━━━ GIVEN DATA ━━━
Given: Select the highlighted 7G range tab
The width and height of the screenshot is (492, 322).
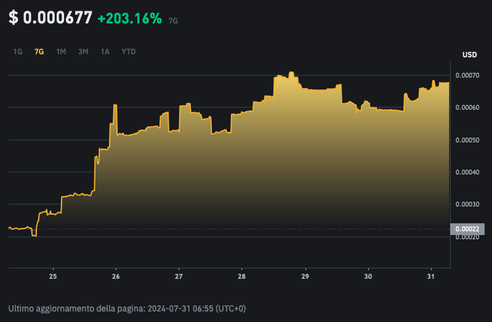Looking at the screenshot, I should [39, 52].
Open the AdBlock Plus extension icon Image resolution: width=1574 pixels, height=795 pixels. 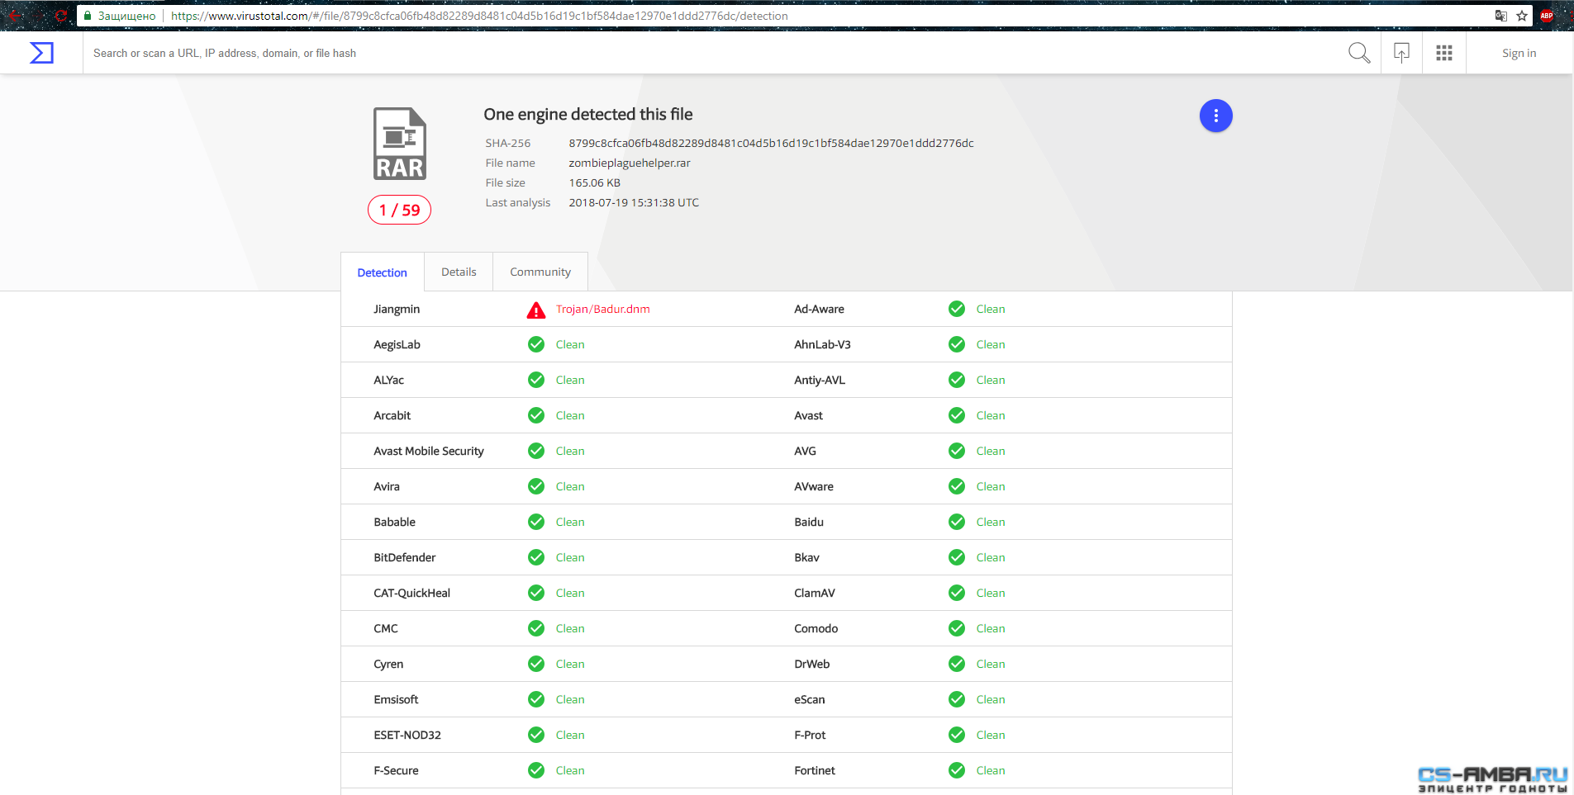click(x=1547, y=16)
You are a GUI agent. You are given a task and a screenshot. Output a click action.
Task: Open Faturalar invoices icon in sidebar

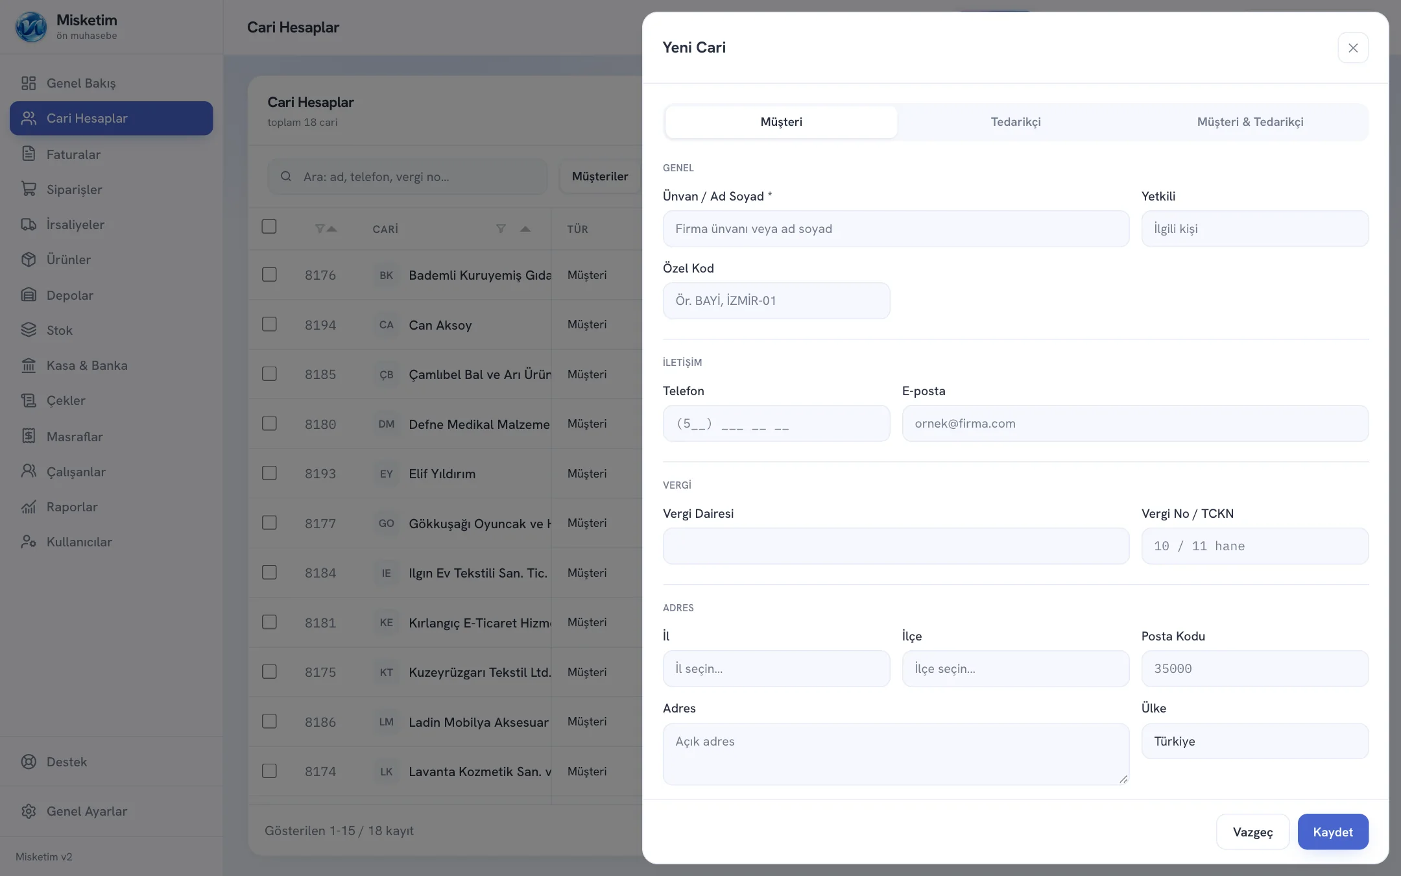[x=29, y=154]
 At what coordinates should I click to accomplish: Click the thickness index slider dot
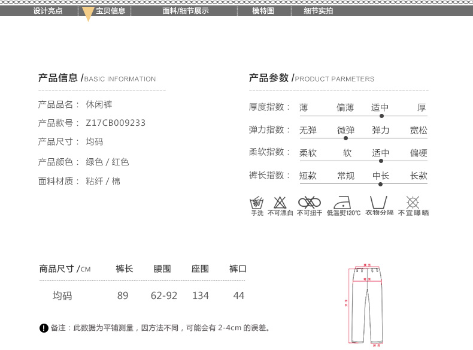point(381,116)
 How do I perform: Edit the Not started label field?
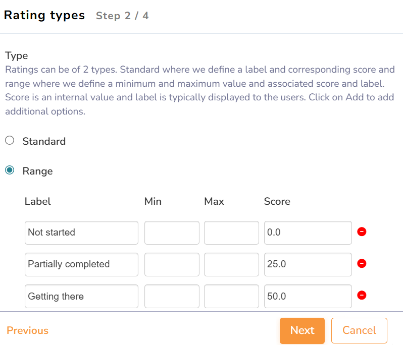(x=81, y=233)
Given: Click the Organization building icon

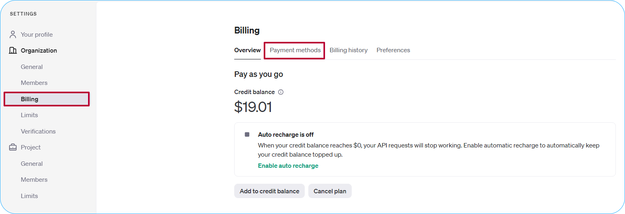Looking at the screenshot, I should click(13, 50).
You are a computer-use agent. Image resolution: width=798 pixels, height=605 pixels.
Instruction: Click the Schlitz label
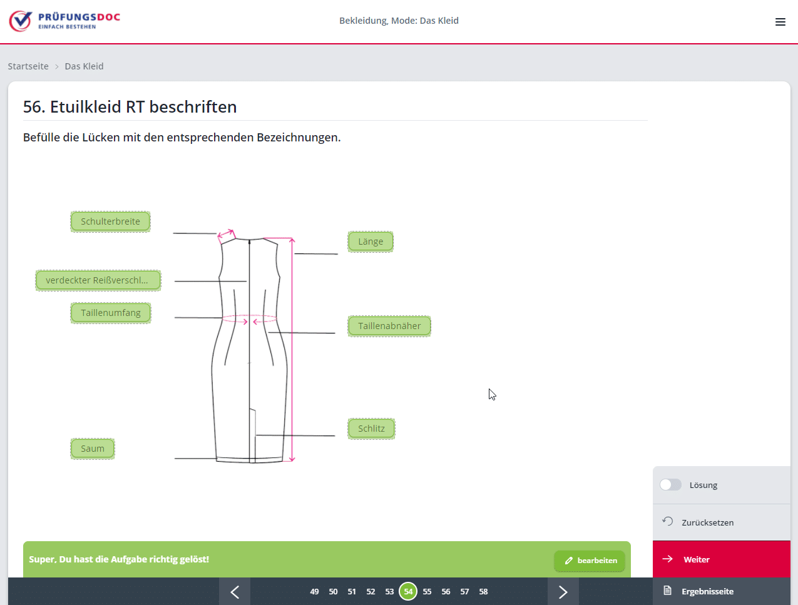coord(371,429)
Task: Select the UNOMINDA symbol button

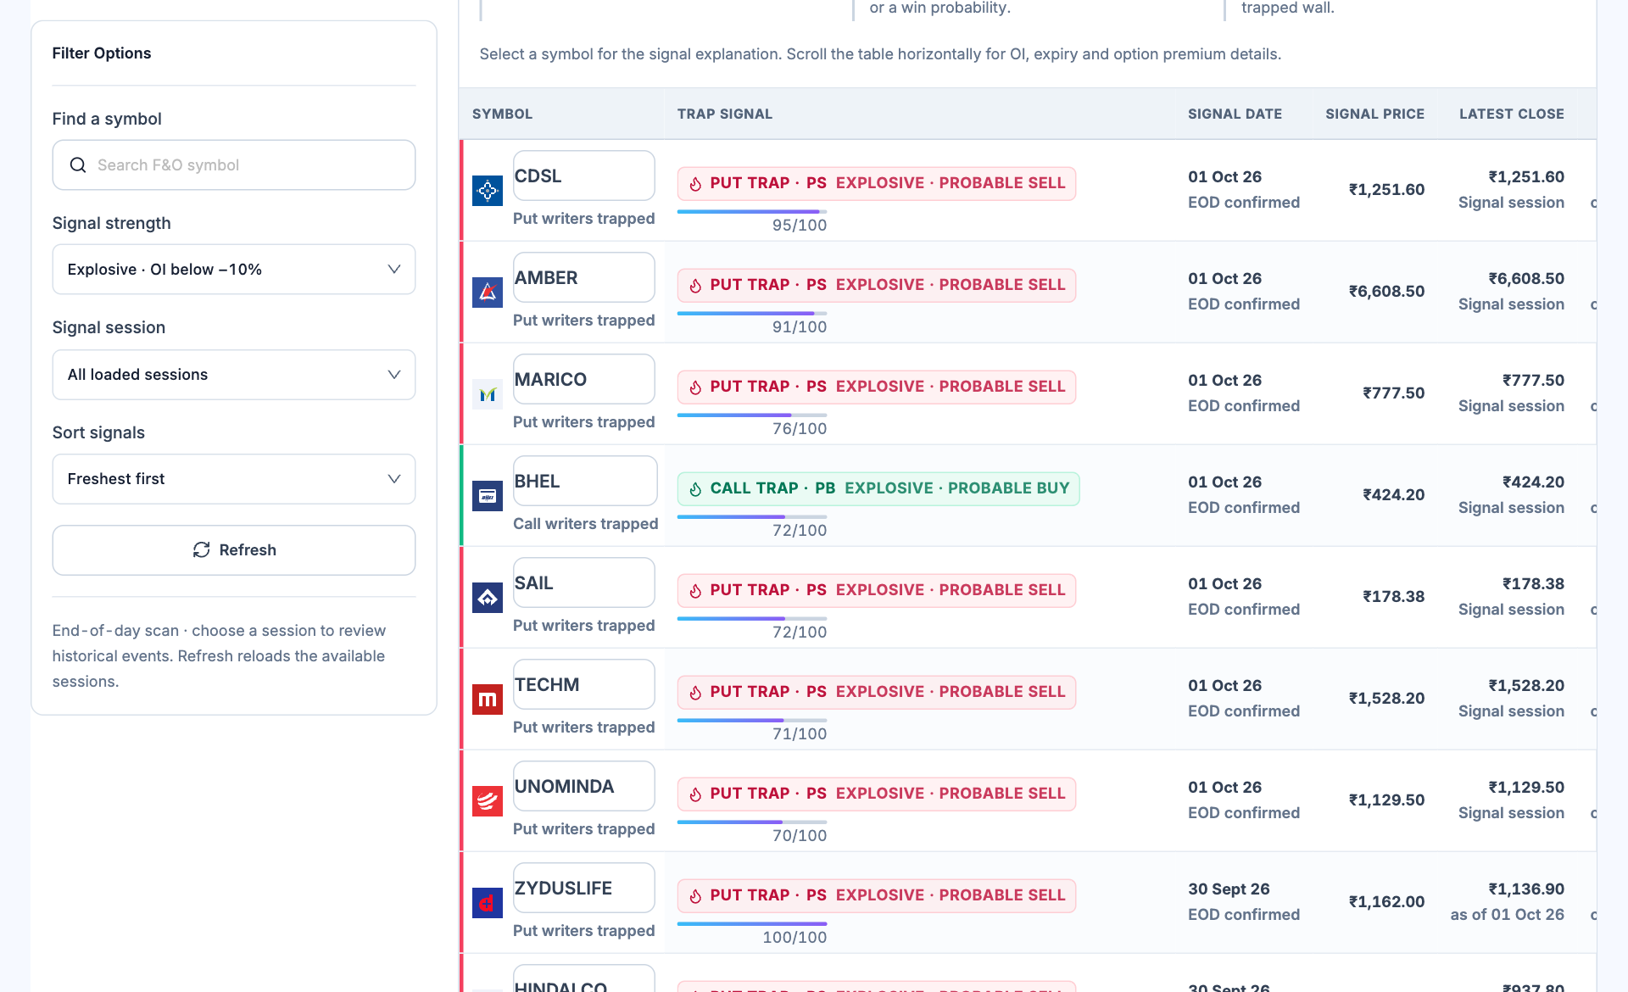Action: 584,786
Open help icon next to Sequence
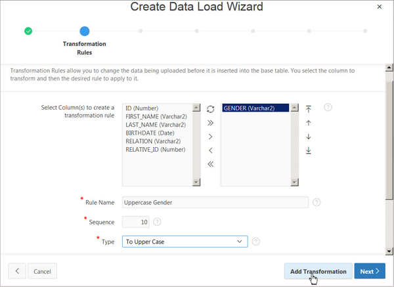Image resolution: width=394 pixels, height=287 pixels. (x=157, y=222)
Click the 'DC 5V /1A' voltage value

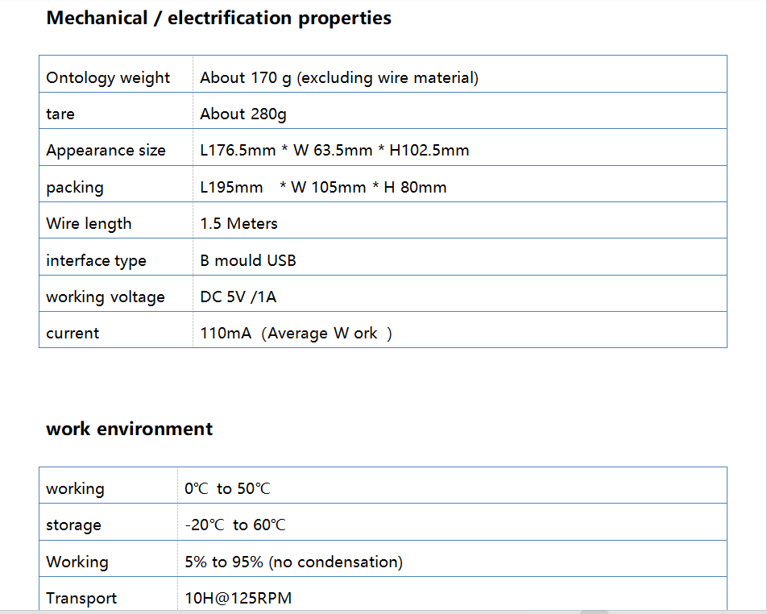coord(238,297)
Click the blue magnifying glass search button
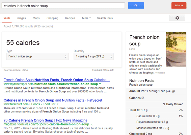The width and height of the screenshot is (191, 135). 136,6
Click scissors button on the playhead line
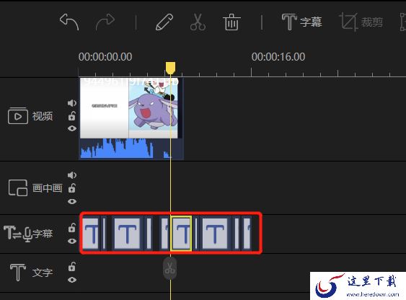 pyautogui.click(x=170, y=268)
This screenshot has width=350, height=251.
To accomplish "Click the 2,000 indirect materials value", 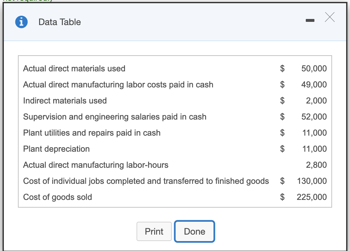I will coord(316,101).
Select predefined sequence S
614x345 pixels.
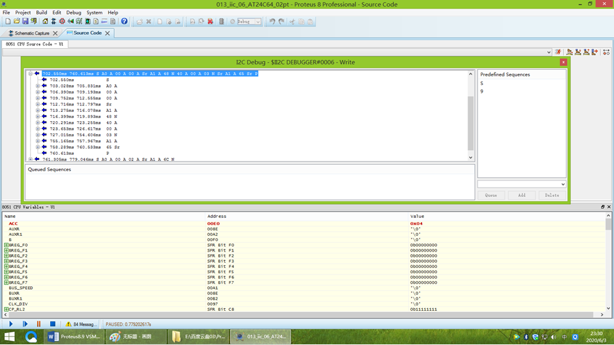tap(482, 84)
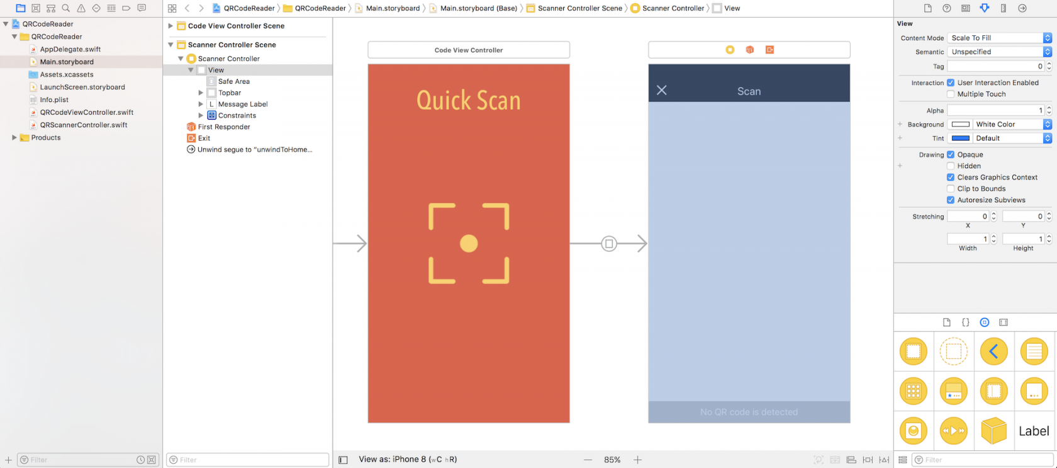Open the Find navigator magnifier icon
The image size is (1057, 468).
click(66, 8)
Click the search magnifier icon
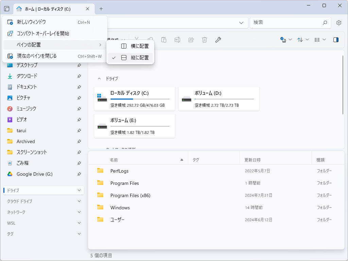 pos(325,23)
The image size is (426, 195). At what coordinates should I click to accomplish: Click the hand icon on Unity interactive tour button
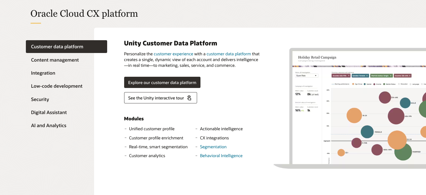pyautogui.click(x=189, y=98)
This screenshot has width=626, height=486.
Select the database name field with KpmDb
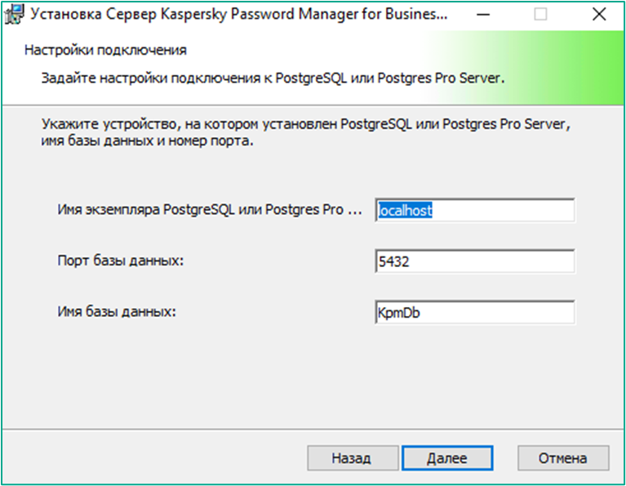click(475, 312)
━━━
» **EXERCISE INSTRUCTIONS**
Pictures don't belong in the copy. Retype exactly the lines from the one with "Click the search magnifier icon" through the last line of the records.

» **ANSWER**
Click the search magnifier icon
 pos(325,23)
The image size is (426, 195). At what coordinates should I click to accomplish: Click the hand icon on Unity interactive tour button
pyautogui.click(x=189, y=98)
This screenshot has width=626, height=486.
Select the database name field with KpmDb
click(475, 312)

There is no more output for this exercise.